## Aim
Reproduce verbatim every line in the entries below, from the line containing "Given: Select the" through the final line of the entries, with both ends included.

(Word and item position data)
(begin)
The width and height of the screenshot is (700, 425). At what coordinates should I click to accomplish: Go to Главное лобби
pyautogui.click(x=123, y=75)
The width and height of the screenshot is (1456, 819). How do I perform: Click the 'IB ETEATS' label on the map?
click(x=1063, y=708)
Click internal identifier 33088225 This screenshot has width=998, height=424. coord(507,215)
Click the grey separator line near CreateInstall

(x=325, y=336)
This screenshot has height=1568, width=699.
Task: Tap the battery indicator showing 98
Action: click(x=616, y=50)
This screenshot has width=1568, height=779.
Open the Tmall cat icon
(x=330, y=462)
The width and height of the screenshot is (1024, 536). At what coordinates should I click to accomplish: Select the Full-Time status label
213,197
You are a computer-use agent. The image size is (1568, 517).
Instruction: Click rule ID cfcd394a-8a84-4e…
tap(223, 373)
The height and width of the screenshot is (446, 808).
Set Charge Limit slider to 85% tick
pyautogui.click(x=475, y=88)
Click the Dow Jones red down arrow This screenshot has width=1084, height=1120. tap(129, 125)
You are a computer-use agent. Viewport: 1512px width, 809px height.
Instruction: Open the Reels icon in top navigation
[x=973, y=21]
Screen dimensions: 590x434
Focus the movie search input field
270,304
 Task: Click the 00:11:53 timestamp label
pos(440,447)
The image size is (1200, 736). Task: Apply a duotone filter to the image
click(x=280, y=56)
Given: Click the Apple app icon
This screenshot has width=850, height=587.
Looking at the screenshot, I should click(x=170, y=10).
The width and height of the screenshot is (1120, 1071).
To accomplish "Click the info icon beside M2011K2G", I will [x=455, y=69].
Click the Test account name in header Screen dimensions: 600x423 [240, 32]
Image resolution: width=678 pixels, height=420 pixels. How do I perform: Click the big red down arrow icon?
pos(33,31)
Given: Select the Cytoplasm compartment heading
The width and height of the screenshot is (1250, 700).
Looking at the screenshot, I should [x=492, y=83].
(end)
## Correct response
Given: Select the Cytoplasm compartment heading
The width and height of the screenshot is (1250, 700).
Looking at the screenshot, I should [x=492, y=83].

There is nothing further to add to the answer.